**Your task**
Of all the lines below, output only those starting at the one with "Where should I click to: Click the avatar" and ending at the one with "Click the Cancelar", both ends included, exactly as written.

**Material supplied**
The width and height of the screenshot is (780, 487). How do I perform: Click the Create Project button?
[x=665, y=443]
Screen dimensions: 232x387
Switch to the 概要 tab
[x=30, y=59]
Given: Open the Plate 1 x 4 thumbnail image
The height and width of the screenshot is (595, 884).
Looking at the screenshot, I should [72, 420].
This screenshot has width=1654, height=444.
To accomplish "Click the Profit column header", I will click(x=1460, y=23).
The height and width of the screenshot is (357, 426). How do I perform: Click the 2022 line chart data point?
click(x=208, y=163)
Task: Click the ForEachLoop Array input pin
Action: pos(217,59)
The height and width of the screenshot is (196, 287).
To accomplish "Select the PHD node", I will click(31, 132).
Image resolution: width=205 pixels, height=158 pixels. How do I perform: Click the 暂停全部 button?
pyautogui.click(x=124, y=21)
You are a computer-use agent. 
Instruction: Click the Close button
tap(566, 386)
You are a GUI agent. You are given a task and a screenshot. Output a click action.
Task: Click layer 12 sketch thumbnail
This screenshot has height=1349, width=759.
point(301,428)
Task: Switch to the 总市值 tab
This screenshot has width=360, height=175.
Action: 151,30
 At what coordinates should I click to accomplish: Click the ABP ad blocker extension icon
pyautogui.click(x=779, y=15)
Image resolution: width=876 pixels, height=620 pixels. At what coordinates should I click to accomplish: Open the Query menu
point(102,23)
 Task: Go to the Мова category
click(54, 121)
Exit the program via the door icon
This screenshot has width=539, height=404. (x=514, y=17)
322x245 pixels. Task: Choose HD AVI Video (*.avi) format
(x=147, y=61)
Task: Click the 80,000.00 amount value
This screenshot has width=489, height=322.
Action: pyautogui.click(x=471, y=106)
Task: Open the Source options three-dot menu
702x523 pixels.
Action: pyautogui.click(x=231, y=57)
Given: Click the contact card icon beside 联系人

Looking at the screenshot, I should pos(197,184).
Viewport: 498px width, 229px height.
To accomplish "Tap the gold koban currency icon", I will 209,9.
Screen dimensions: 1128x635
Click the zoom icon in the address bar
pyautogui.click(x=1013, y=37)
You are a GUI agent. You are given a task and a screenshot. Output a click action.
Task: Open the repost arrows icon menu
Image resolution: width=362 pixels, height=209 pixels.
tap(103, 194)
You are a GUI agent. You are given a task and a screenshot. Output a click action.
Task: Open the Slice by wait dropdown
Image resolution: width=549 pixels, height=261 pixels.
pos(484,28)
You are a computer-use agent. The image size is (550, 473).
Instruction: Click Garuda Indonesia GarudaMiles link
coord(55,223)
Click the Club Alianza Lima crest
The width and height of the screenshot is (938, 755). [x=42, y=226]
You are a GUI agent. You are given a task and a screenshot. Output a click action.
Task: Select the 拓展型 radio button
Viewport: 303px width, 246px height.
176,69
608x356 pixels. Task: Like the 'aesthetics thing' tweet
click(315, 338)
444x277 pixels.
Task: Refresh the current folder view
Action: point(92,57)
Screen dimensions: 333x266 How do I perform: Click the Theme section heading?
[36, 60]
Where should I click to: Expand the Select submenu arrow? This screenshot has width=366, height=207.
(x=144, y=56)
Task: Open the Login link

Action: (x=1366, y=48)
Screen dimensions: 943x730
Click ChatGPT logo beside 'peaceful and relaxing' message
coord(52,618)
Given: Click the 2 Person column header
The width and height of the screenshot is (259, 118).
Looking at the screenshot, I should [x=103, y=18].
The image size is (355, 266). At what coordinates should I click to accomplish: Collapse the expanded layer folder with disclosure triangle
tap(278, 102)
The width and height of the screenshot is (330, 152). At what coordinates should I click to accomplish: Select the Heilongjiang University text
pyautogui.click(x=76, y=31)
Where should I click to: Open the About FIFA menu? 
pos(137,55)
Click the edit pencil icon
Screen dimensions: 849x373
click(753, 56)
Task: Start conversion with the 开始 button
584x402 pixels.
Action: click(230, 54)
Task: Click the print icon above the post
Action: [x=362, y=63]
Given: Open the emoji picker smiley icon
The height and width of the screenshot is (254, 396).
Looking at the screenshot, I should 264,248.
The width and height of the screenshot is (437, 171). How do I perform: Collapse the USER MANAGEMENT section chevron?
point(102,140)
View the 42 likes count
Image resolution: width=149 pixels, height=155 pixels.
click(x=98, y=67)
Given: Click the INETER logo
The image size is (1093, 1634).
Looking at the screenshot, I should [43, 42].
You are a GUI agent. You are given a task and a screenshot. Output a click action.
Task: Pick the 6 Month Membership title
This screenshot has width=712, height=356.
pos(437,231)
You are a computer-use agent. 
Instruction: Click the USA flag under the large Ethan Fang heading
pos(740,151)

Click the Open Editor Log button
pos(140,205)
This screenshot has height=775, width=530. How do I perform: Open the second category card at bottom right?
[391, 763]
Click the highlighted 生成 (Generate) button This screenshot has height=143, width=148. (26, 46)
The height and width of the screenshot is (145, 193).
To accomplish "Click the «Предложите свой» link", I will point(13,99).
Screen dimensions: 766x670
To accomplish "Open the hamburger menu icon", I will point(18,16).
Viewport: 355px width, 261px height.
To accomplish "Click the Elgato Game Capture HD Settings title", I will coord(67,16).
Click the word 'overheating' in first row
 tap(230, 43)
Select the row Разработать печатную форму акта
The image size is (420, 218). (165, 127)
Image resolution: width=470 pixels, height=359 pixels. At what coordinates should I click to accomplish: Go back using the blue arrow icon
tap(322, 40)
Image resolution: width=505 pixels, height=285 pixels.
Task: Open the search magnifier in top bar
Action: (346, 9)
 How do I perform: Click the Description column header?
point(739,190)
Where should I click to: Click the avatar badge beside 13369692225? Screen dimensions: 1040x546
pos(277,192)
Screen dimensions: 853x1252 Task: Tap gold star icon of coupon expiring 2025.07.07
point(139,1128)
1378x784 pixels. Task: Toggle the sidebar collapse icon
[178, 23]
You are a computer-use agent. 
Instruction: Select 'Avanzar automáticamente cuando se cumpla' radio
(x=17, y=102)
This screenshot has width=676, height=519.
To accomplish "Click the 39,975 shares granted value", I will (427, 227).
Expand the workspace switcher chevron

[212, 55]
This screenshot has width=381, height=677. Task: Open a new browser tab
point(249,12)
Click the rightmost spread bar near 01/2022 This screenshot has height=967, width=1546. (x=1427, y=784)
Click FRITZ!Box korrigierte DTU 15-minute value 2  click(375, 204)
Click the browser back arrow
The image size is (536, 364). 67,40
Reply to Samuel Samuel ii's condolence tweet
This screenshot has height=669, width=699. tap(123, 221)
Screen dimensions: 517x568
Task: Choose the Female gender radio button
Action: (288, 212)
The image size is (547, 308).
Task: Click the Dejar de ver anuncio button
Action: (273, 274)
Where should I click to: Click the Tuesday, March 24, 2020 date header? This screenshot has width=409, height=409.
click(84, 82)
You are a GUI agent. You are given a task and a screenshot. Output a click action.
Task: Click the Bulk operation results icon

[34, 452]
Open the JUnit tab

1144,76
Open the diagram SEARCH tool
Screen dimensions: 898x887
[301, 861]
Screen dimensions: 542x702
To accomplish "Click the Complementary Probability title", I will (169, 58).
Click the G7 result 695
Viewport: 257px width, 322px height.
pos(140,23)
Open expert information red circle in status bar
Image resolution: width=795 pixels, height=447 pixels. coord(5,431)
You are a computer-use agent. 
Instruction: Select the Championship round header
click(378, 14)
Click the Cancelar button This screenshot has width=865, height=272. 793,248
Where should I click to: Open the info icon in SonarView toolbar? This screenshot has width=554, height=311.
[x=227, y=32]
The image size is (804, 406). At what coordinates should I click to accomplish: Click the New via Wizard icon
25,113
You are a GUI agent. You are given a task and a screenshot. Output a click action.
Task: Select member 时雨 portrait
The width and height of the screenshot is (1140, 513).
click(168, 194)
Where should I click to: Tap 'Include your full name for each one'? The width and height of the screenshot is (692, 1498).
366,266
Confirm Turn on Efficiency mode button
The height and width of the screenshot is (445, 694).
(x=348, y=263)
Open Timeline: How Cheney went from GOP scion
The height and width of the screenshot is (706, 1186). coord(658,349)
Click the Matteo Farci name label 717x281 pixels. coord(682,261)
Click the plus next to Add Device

**Written reply**
Where should I click to: Click the avatar badge beside 13369692225? Screen dimensions: 1040x546
pos(277,192)
Screen dimensions: 853x1252 Task: Tap gold star icon of coupon expiring 2025.07.07
point(139,1128)
1378x784 pixels. Task: Toggle the sidebar collapse icon
[178, 23]
You are a computer-use agent. 
Instruction: Select 'Avanzar automáticamente cuando se cumpla' radio
(x=17, y=102)
This screenshot has width=676, height=519.
To accomplish "Click the 39,975 shares granted value", I will (427, 227).
Expand the workspace switcher chevron

[212, 55]
This screenshot has width=381, height=677. Task: Open a new browser tab
point(249,12)
Click the rightmost spread bar near 01/2022 This screenshot has height=967, width=1546. (x=1427, y=784)
Click FRITZ!Box korrigierte DTU 15-minute value 2  click(375, 204)
Click the browser back arrow
The image size is (536, 364). 67,40
Reply to Samuel Samuel ii's condolence tweet
This screenshot has height=669, width=699. tap(123, 221)
Screen dimensions: 517x568
Task: Choose the Female gender radio button
Action: (288, 212)
The image size is (547, 308).
Task: Click the Dejar de ver anuncio button
Action: (273, 274)
Where should I click to: Click the Tuesday, March 24, 2020 date header? This screenshot has width=409, height=409.
click(84, 82)
You are a GUI agent. You are given a task and a screenshot. Output a click action.
Task: Click the Bulk operation results icon

[34, 452]
Open the JUnit tab

1144,76
Open the diagram SEARCH tool
Screen dimensions: 898x887
[301, 861]
Screen dimensions: 542x702
To accomplish "Click the Complementary Probability title", I will (169, 58).
Click the G7 result 695
Viewport: 257px width, 322px height.
pos(140,23)
Open expert information red circle in status bar
Image resolution: width=795 pixels, height=447 pixels. coord(5,431)
You are a computer-use agent. 
Instruction: Select the Championship round header
click(378, 14)
Click the Cancelar button This screenshot has width=865, height=272. 793,248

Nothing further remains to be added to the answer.